Tuesday, 12 March 2013

Criminal Law ~ Voluntary intoxication and Insanity

The Court of Appeal (Criminal Division) has handed down its judgment in  Coley v R; McGhee v R and Harris v R [2013] EWCA Crim 223.  The court comprised Hughes LJ (soon to be a Supreme Court Justice) and Hickinbottom and Holyrode JJ.  The case was concerned with the interplay between the rules of criminal law relating to voluntary intoxication and the rules relating to insanity or (non-insane) automatism.

Hughes LJ commenced by saying: 

"We have heard these three cases in succession because they have some features in common. Each raises a (different) question connected with the interplay between the law relating to voluntary intoxication and the law relating to insanity or (non-insane) automatism. Each calls, however, for consideration of its very particular facts. Neither individually nor collectively do they provide an occasion for any wide-ranging general statement of the law of insanity, still less of loss of capacity generally. We know
that this area of the law is under active consideration by the Law Commission, which work will, we think, be of value. Although there have historically been very few cases which raise insanity, that has been because the statutory provisions governing the disposal orders which must be made if there is a verdict of insanity have historically inhibited attempts to rely on it. More recent changes in those disposal provisions may well lead to an increase in numbers.
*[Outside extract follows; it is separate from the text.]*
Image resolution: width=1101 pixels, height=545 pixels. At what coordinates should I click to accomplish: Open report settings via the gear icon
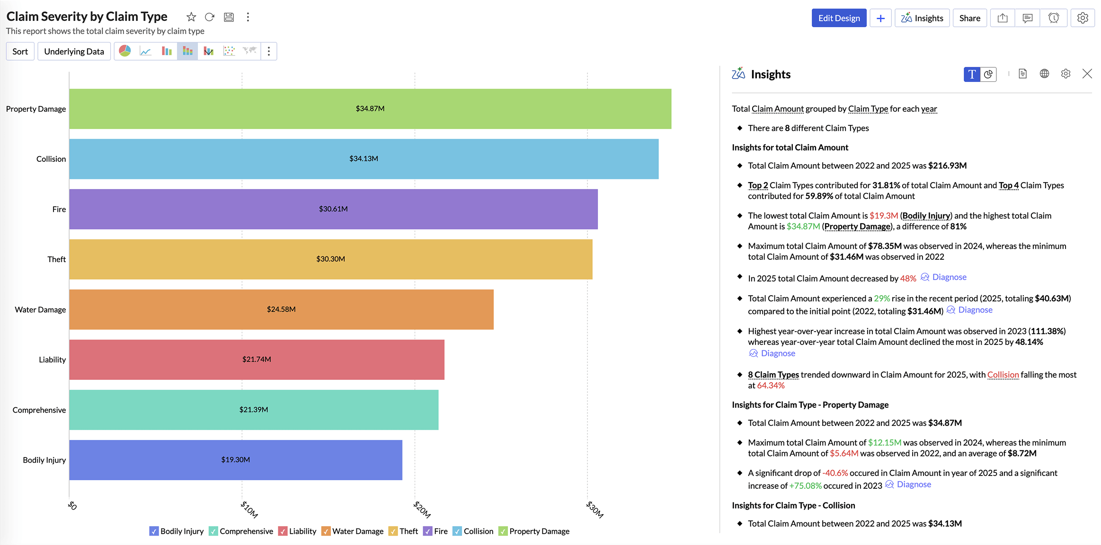pyautogui.click(x=1083, y=18)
Any review must, critically, address both the law of loss of capacity and the means of disposal in such cases, so as to pay proper regard both to the interests of the individual defendant and to the public risk which he represents."

The judgment concludes:

"These cases do not provide an occasion for a general review of the law of insanity, automatism or intoxication, but are illustrations of its application. A general review by the Law Commission into these related areas, such as is currently in train, will be welcome. It is we think essential that any such review addresses also the vital question of disposal following the differing verdicts which may ensue."

The Court of Appeal is clearly hoping for some legislative action in these areas once the Law Commission publishes the outcome of its work.  For my part, I am not holding my breath.  Generally, in relation to criminal law, there is a minimal response to Law Commission reports.  A modern criminal law requires more urgency on the part of the legislature.  Nevertheless, for students and practitioners, the Commission's reports are a cornucopia of information given the in-depth research which has gone into their preparation.

The Law Commission considered Intoxication and Criminal Liability  and, in 2009, published a report (Law Com 314). 

In July 2012, the Commission published a "scoping paper" related to Insanity - Law Commission Insanity - and the Commission stated:

"When we have considered the responses to this scoping paper we will consider how best to take the project forward to ensure that the law in practice is fit for purpose in the 21st century and reflects the changing approach to people with mental illness."

The defence of insanity in English law was considered on this blog in July 2011 - Breivik - Would he have a defence on insanity in English law?


  1. Thank you for sharing. If you are under suspicion, have been arrested, or have been charged with a crime, it is extremely important that you exercise your right to remain silent until you have a lawyer present. Be polite, be firm. Do not answer any questions from law enforcement or prosecutors until you have spoken to your attorney.

    - criminal lawyers in Patchogue, NY

    1. In English Law things are not that simple. On arrest, individuals are cautioned:

      “You do not have to say anything. But it may harm your defence if you do not mention when questioned something which you later rely on in Court. Anything you do say may be given in evidence.”
      The person cautioned is then asked “Do you understand?”

      If the person remains silent / refuses to answer questions, it is possible that inferences will be drawn at a subsequent trial.

      This law came about first in Northern Ireland and, later for England and Wales, by the Criminal Justice and Public Order Act 1994.

      There are many judicial decisions on this topic.

      GOOD legal representation for suspects is crucial in Police Stations.